> [MATERIAL TO PROCESS]
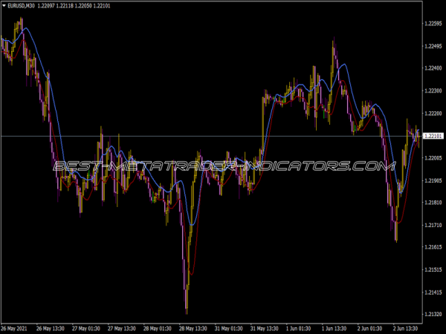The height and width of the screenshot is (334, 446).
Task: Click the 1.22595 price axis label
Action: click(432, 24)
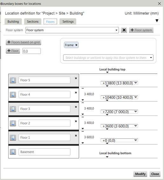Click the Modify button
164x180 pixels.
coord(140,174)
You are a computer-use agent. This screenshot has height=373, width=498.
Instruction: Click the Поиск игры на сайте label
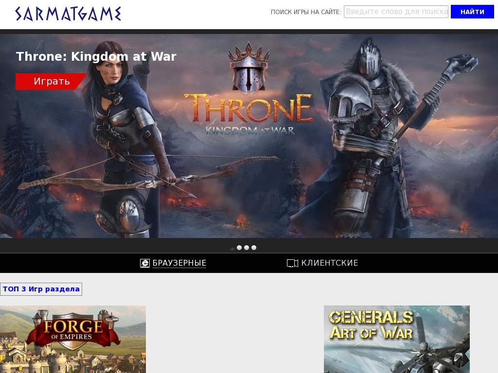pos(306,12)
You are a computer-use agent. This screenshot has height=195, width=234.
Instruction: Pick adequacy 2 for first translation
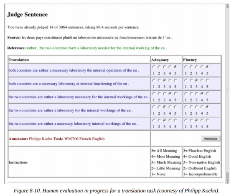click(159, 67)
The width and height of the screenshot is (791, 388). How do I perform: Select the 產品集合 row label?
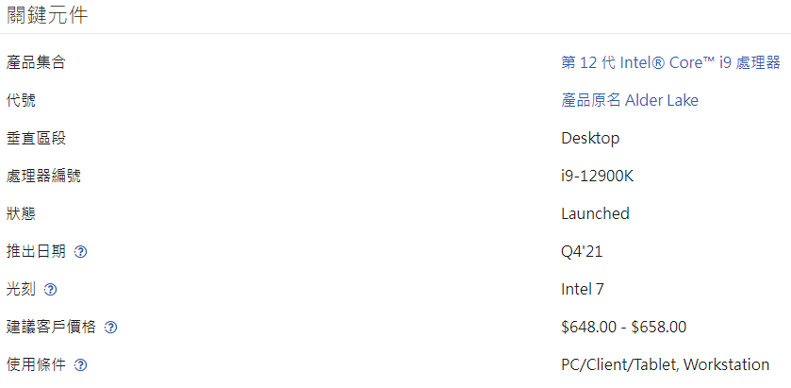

> [WHAT NEEDS TO BE DONE] Using the material above, count the lines containing the word "agent". Reply with the number alone.

> [ANSWER] 2